### Data for this exercise
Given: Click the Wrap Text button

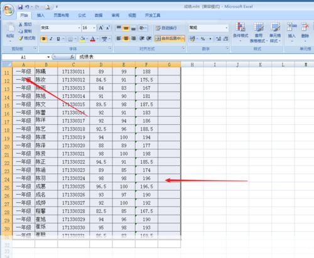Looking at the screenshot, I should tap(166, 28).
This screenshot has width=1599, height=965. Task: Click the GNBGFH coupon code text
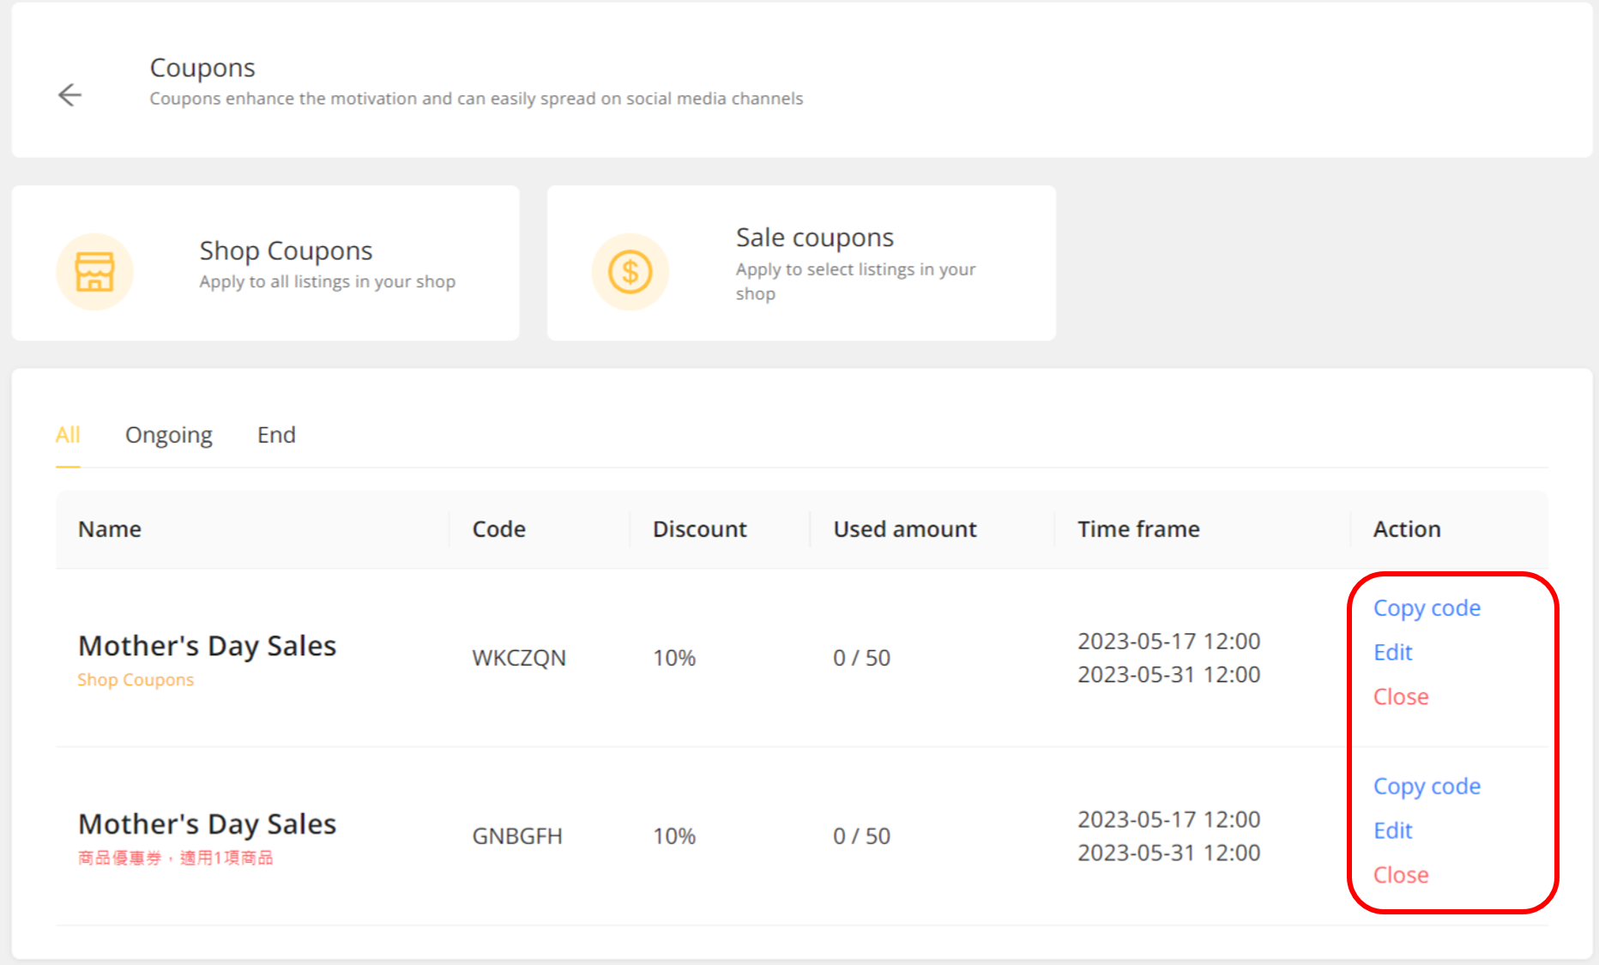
==
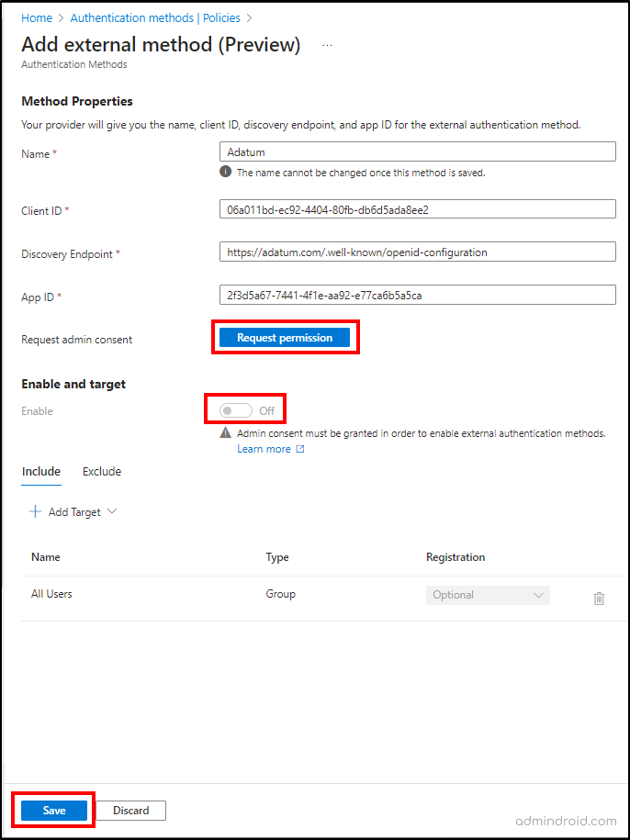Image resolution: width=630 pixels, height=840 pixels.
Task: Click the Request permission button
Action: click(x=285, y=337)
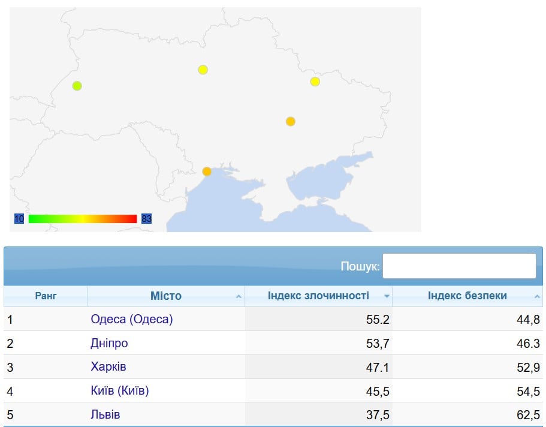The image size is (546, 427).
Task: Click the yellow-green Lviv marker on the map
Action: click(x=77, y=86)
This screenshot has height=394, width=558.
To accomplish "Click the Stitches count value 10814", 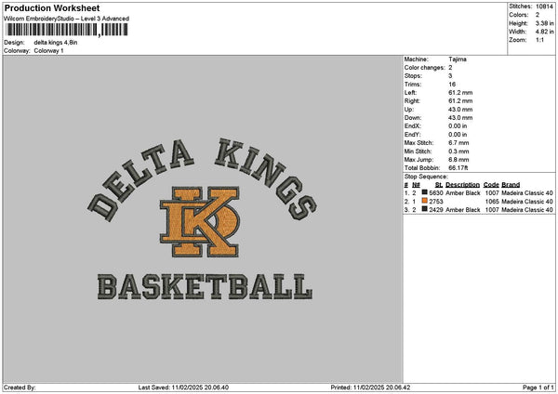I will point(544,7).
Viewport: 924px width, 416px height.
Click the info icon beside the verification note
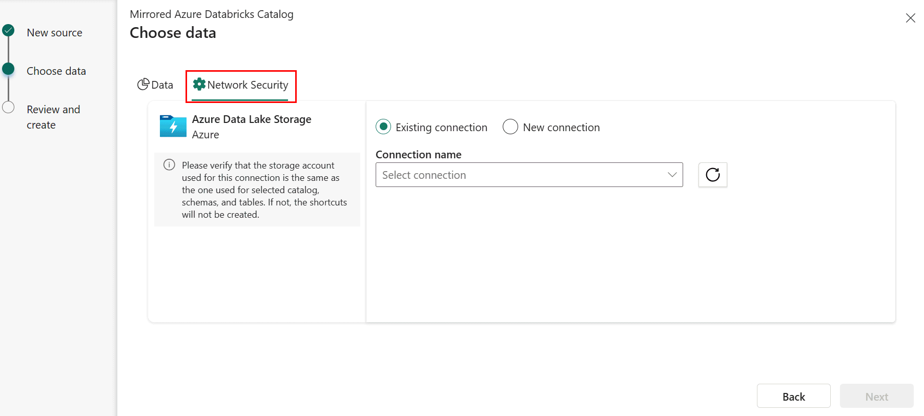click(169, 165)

### Exercise details
In the data above, retype only the stretch from the line with "Given: Click the Wrap Text button" through the line with "This screenshot has width=1599, height=965.", word for word, and skip any pictures.

### Solved exercise
Given: Click the Wrap Text button

Looking at the screenshot, I should tap(166, 28).
This screenshot has width=1599, height=965. Task: Click the GNBGFH coupon code text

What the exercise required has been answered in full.